Any amendment that would have a material adverse effect on the rights or preferences of any type or class of outstanding units in relation to other classes of units will require the approval of at least a majority of the type or class of units so affected. Any amendment that reduces the voting percentage required to take any action must be approved by the affirmative vote of limited partners constituting not less than the voting requirement sought to be reduced.
Amendments requiring 80% of the Outstanding Partnership Common Units. Any amendments regarding provisions dealing with amendments to the Amended and Restated Partnership Agreement, limited partner meetings and related to election of the directors of the General Partner board at annual meetings, quorum, action without a meeting and voting rights cannot be amended without 80% of our outstanding common units voting in favor of such amendments.

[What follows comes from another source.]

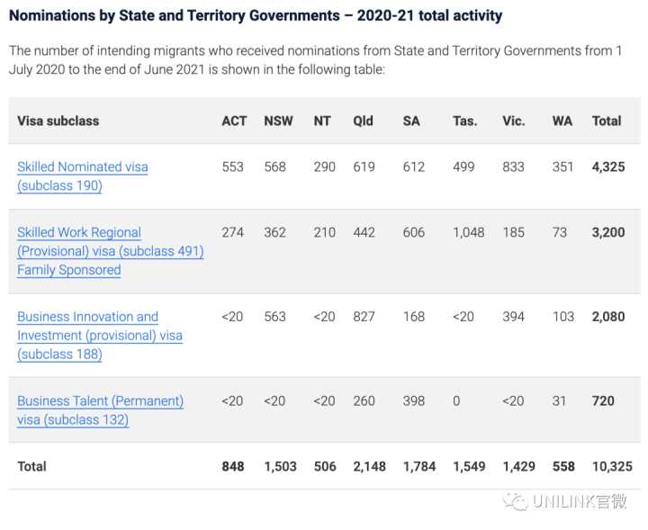Image resolution: width=648 pixels, height=530 pixels.
Task: Open Skilled Work Regional subclass 491 link
Action: click(x=111, y=251)
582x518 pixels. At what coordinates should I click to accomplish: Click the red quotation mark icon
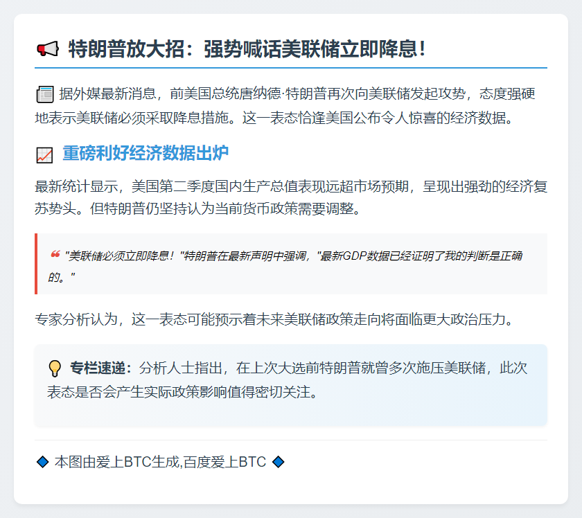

Action Relating to the Operating Company
Without the approval of the holders of a majority of our outstanding common units, the General Partner is prohibited from consenting on our behalf, as the sole member of Opco, to any amendment to the limited liability company agreement of Opco or taking any action on our behalf permitted to be taken by a member of Opco in each case that would adversely affect our limited partners (or any particular class of limited partners) in any material respect.
Merger, Sale or Other Disposition of Assets
The Amended and Restated Partnership Agreement generally prohibits the General Partner, without the prior approval of the holders of a majority of our outstanding common units, from causing us to, among other things, sell, exchange or otherwise dispose of all or substantially all of our assets in a single transaction or a series of related transactions, including by way of merger, consolidation or other combination, or approving on our behalf the sale, exchange or other disposition of all or substantially all of the assets of our subsidiaries as a whole. The General Partner may, however, mortgage, pledge, hypothecate or grant a security interest in all or substantially all of our assets without that approval. The General Partner may also sell all or substantially all of our assets under a foreclosure or other realization upon those encumbrances without such approval.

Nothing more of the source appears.